### ACTIVITY
Copy the lines starting at the one containing "Find the location of a" and ending at the one containing "y-tick-label: 80 is", changing "particular element" to "specific element" and leaving everything else the same.

### MATERIAL FOR THIS EXERCISE
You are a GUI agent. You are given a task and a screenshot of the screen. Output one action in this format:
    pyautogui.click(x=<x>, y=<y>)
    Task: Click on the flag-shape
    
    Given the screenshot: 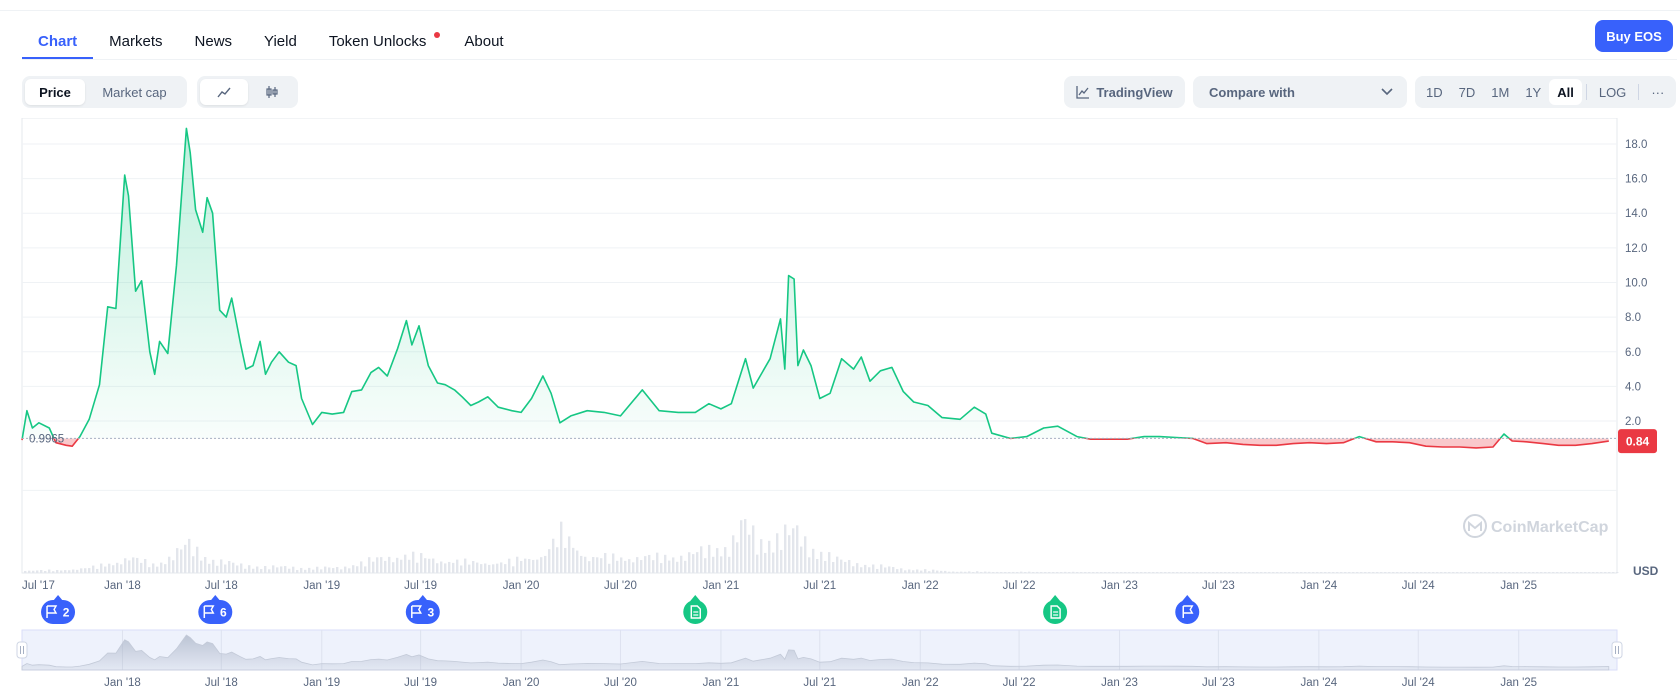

---

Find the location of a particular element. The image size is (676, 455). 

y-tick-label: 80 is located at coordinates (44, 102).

...

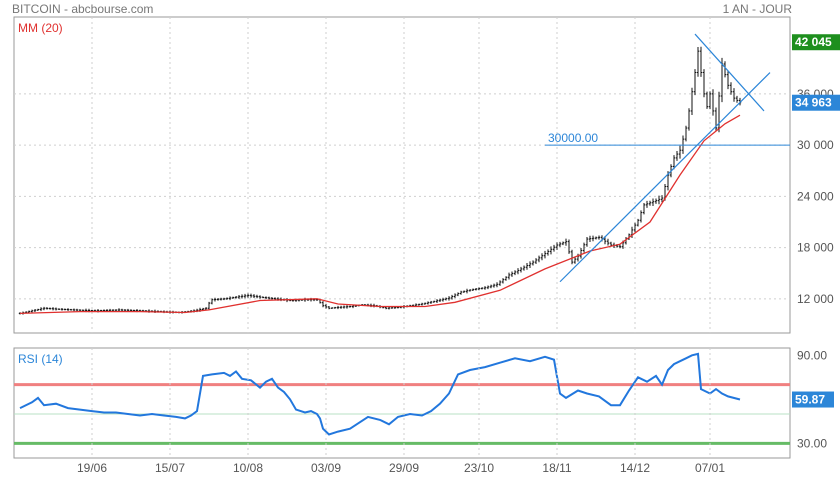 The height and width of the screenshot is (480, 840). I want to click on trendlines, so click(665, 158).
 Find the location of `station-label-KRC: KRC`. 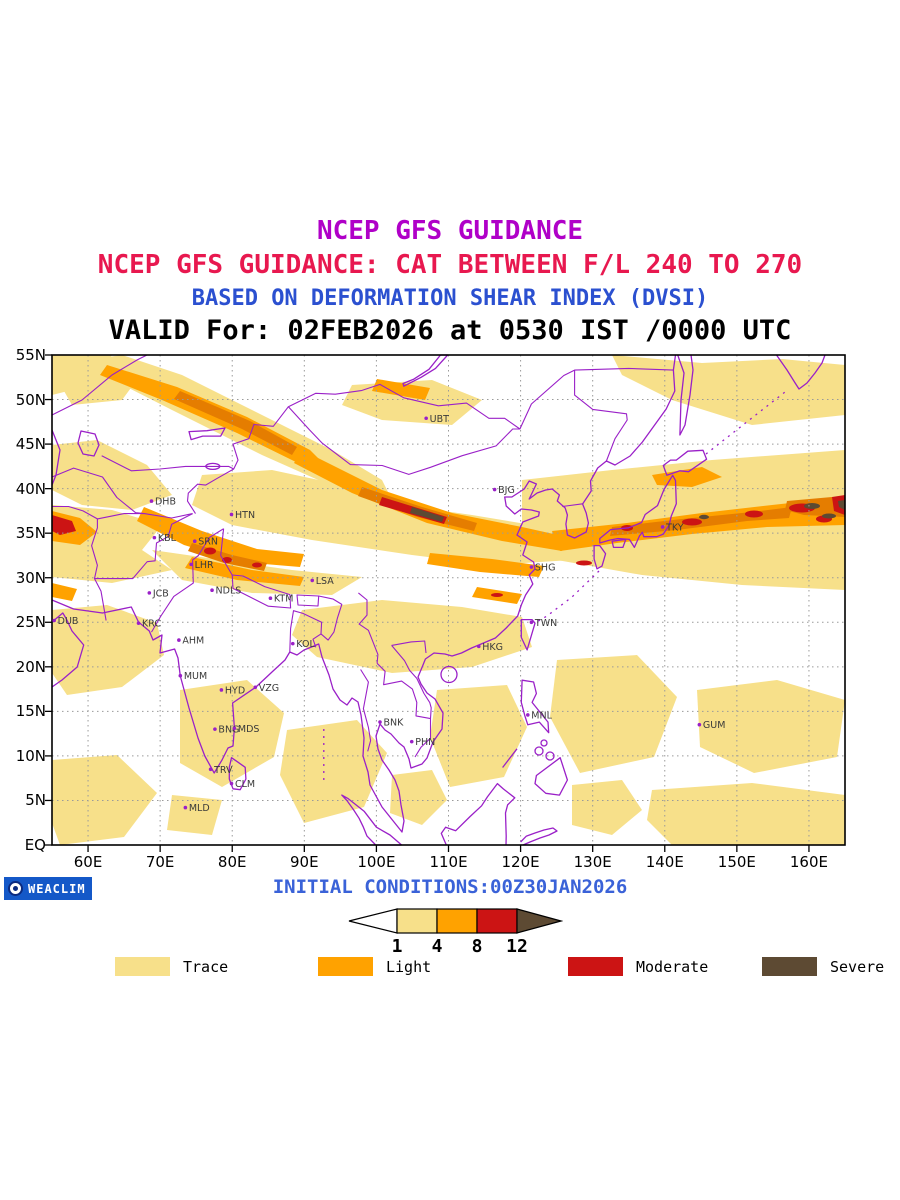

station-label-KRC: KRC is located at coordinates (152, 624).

### OUTPUT OF THE EXERCISE
Find the location of a specific element. The image size is (676, 455). 

y-tick-label: 80 is located at coordinates (44, 102).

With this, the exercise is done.